Trecho do documento:

───

A votação de ontem mostrou que o governo ainda tem capacidade de iniciativa política e maioria folgada na Câmara
A Câmara aprovou ontem por 287 votos a 144 o pedido de urgência para acelerar a tramitação da reforma trabalhista. A tendência agora é tramitar a galope: na comissão especial, deverá ser aprovada na terça-feira, para ir ao plenário já na quarta, antes do 1º de Maio. Eram necessários, pelo menos, 257 votos favoráveis. Na noite de terça, requerimento idêntico foi rejeitado porque recebeu 230 votos a favor — 27 a menos do que precisava. Na ocasião, o presidente da Câmara, Rodrigo Maia (DEM-RJ), encerrou a votação antes que todos os parlamentares da base tivessem votado.

───

Dados fornecidos:
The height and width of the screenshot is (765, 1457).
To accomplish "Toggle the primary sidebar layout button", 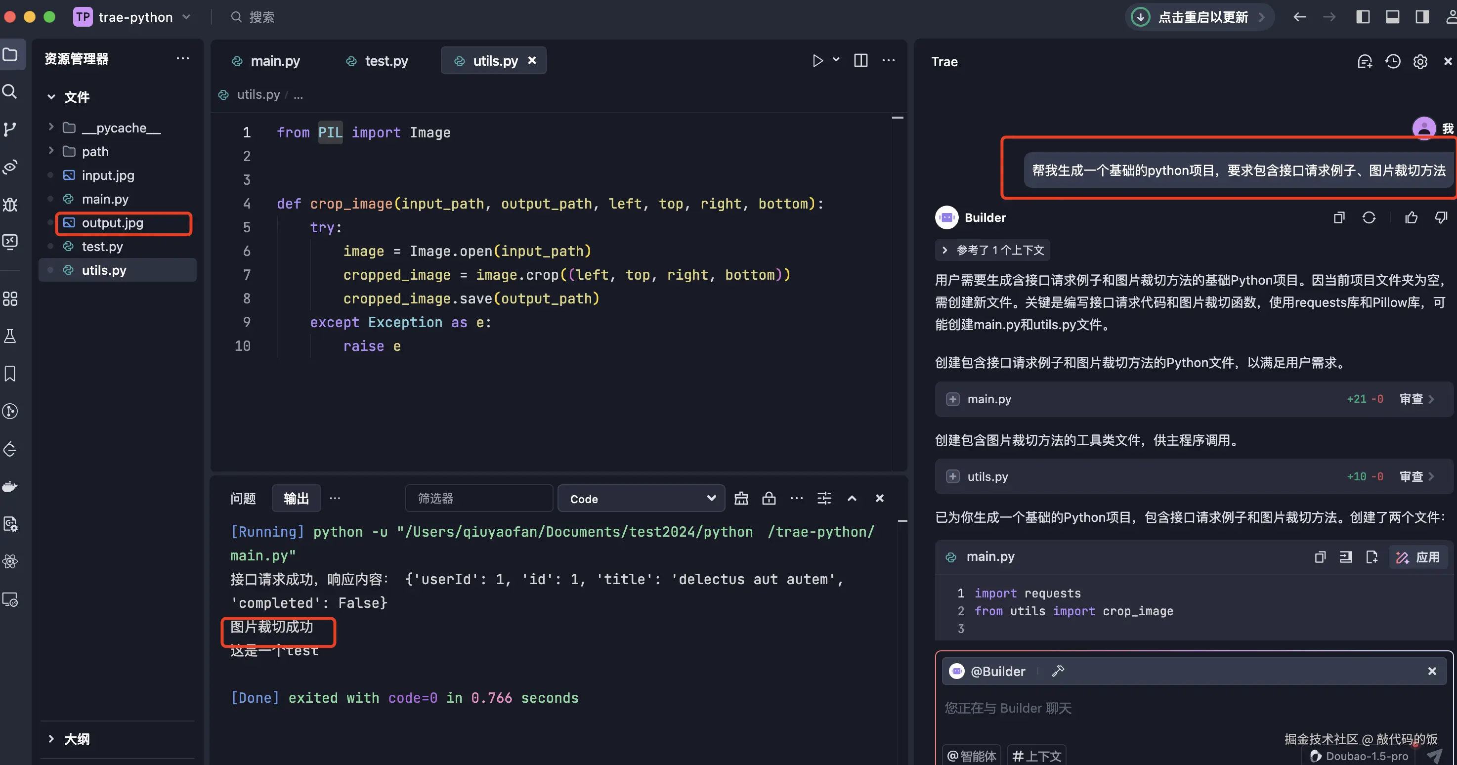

───

Exercício 1: Segundo o trecho do documento, quantos votos favoráveis eram necessários para aprovar o pedido de urgência?
Exercício 2: Com base no trecho do documento, explique por que o requerimento idêntico votado na noite de terça foi rejeitado.

Resposta 1: Pelo menos 257 votos.

Resposta 2: O requerimento foi rejeitado porque recebeu 230 votos a favor, 27 a menos do que os 257 necessários.